'''
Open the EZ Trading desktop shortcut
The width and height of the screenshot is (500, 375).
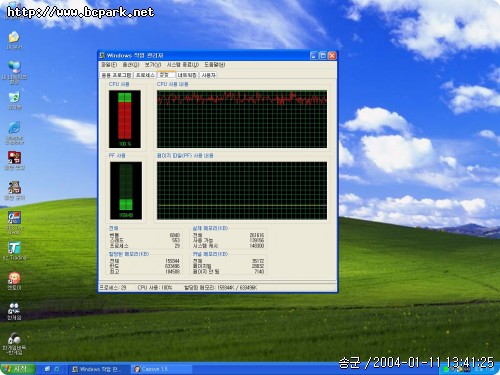(14, 249)
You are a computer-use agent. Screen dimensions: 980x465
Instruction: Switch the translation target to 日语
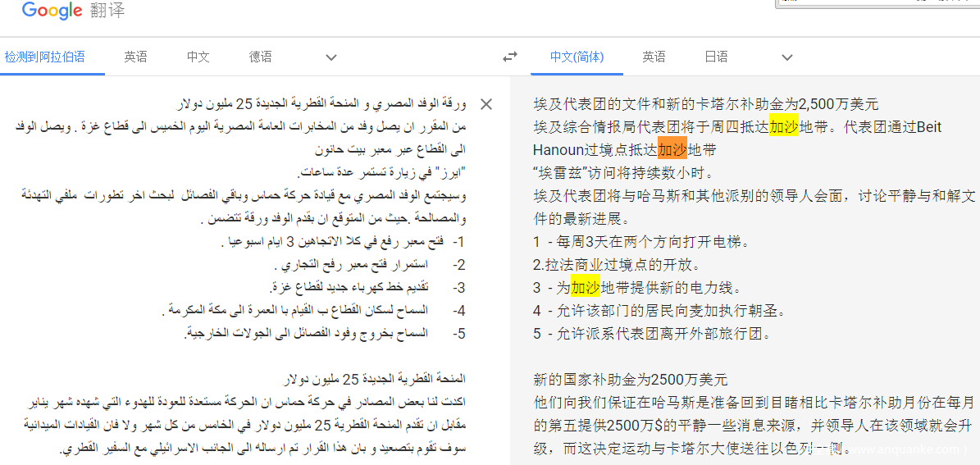[716, 57]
'''
» TASK BRIEF: Your output should be the lines from the one with "Instruction: Switch the" through the end of the listing, copied exactly and with the pictures left out.

» EXPECTED ANSWER:
Instruction: Switch the translation target to 日语
[716, 57]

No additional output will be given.